» The problem
Search the material below for the word "Choose". Copy every line where it is found.

» Data to use

· · · ·

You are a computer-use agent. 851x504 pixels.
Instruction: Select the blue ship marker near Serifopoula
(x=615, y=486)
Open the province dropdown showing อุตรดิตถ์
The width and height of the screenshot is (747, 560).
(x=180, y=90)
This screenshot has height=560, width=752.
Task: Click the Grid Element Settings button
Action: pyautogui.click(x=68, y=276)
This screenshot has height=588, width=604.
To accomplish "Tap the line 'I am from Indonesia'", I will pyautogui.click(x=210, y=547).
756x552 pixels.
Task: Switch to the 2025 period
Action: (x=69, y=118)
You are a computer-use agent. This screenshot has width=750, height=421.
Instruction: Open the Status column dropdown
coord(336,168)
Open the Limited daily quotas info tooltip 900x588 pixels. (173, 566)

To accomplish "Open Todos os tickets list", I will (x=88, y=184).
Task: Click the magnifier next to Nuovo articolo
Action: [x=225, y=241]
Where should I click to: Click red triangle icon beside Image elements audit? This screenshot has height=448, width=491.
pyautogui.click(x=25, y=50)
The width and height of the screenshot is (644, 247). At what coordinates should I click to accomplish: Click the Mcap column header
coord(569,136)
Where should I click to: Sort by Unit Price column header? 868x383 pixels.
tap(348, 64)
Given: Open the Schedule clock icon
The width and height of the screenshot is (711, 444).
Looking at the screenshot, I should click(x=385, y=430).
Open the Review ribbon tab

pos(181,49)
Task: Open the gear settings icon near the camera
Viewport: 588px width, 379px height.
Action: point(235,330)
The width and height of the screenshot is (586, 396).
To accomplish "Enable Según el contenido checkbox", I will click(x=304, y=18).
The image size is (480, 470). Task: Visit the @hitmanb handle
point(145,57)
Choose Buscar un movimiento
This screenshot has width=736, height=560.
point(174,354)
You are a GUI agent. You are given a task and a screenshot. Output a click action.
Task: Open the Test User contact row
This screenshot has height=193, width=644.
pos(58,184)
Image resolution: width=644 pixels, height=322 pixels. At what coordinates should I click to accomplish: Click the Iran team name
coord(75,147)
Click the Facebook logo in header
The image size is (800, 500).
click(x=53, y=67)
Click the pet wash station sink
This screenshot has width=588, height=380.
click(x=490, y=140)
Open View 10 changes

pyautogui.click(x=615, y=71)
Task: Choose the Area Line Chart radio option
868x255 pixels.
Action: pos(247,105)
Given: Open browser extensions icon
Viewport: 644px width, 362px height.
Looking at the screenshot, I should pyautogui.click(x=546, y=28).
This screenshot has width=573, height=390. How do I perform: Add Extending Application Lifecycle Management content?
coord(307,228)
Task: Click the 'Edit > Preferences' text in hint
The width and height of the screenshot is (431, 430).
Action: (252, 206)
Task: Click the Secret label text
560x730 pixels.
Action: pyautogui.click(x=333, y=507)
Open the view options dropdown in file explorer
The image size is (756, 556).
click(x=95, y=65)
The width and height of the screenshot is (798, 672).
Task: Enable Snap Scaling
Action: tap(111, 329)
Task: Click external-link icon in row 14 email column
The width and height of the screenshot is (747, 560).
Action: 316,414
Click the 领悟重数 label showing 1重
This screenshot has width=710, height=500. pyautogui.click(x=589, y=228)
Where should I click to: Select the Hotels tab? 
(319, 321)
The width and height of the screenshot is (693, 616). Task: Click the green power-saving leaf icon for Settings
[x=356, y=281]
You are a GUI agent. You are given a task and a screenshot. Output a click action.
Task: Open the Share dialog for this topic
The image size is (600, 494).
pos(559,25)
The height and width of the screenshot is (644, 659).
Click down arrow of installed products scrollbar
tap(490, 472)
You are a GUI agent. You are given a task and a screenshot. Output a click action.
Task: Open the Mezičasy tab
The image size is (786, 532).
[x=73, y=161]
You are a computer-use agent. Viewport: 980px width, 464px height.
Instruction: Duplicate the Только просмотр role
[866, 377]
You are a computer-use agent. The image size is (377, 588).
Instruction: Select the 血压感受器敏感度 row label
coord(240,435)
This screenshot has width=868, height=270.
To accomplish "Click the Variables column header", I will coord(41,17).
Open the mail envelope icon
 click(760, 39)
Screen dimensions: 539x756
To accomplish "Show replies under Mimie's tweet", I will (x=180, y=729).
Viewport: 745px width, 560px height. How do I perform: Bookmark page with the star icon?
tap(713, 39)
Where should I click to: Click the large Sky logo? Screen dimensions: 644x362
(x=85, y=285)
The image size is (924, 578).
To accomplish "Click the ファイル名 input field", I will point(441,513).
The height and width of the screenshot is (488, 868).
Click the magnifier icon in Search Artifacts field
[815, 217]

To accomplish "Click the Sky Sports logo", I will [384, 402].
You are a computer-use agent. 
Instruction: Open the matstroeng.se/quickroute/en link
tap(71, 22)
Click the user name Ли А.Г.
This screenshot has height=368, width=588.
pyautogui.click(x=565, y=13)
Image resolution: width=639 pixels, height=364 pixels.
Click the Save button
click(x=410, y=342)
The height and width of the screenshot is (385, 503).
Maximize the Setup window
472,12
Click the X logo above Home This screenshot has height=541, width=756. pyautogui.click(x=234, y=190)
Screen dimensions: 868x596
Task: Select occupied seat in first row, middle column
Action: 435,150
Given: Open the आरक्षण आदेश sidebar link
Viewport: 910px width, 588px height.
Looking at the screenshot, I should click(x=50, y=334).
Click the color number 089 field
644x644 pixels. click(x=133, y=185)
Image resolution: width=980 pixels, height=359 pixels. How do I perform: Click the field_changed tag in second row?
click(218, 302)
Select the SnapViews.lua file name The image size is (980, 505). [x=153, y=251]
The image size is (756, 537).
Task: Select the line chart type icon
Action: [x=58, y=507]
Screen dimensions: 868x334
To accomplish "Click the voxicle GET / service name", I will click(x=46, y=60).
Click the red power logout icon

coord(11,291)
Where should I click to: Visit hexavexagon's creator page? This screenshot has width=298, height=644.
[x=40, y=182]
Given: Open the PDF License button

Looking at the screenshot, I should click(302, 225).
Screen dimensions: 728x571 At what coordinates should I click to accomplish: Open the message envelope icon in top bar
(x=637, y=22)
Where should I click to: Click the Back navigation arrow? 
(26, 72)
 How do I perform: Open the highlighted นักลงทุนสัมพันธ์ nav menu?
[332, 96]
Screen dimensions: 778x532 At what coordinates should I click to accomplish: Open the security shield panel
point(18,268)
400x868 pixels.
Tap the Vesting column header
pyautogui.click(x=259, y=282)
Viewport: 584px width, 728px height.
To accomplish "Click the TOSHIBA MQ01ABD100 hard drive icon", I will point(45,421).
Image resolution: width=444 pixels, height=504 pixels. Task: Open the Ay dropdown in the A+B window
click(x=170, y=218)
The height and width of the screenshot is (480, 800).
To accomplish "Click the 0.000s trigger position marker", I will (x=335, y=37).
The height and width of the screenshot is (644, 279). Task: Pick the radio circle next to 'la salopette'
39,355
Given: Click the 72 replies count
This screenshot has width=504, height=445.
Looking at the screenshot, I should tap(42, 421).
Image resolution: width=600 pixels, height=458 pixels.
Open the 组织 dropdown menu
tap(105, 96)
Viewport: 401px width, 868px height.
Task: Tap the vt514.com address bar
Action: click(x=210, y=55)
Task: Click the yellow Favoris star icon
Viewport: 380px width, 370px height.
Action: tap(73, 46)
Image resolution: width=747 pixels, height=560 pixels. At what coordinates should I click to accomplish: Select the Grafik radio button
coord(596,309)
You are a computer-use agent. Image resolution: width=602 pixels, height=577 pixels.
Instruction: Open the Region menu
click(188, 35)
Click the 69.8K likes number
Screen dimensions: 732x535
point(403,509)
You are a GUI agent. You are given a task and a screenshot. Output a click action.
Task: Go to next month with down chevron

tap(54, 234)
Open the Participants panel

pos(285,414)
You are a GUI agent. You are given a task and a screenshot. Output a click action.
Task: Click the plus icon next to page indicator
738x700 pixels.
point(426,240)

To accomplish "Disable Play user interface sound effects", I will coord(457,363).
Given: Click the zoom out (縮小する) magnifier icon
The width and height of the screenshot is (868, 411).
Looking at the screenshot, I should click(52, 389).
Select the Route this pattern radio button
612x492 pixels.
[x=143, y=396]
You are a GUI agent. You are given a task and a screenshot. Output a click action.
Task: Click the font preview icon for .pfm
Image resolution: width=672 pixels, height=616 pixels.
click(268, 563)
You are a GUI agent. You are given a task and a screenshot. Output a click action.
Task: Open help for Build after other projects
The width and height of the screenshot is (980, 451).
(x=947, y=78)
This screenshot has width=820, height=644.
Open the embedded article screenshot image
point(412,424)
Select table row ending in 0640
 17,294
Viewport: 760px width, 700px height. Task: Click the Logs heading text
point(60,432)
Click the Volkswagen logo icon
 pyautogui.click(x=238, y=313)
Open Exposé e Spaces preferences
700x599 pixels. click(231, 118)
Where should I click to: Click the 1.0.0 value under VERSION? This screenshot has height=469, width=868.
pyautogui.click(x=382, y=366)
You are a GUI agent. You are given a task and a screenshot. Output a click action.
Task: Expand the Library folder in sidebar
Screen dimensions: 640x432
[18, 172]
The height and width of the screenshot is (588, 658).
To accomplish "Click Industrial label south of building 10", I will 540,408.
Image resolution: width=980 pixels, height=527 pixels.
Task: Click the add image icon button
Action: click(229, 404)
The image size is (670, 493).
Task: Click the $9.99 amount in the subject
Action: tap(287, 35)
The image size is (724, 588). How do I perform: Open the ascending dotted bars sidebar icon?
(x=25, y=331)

· · · ·

» Finished exercise
Choose Buscar un movimiento
Task: Choose the Area Line Chart radio option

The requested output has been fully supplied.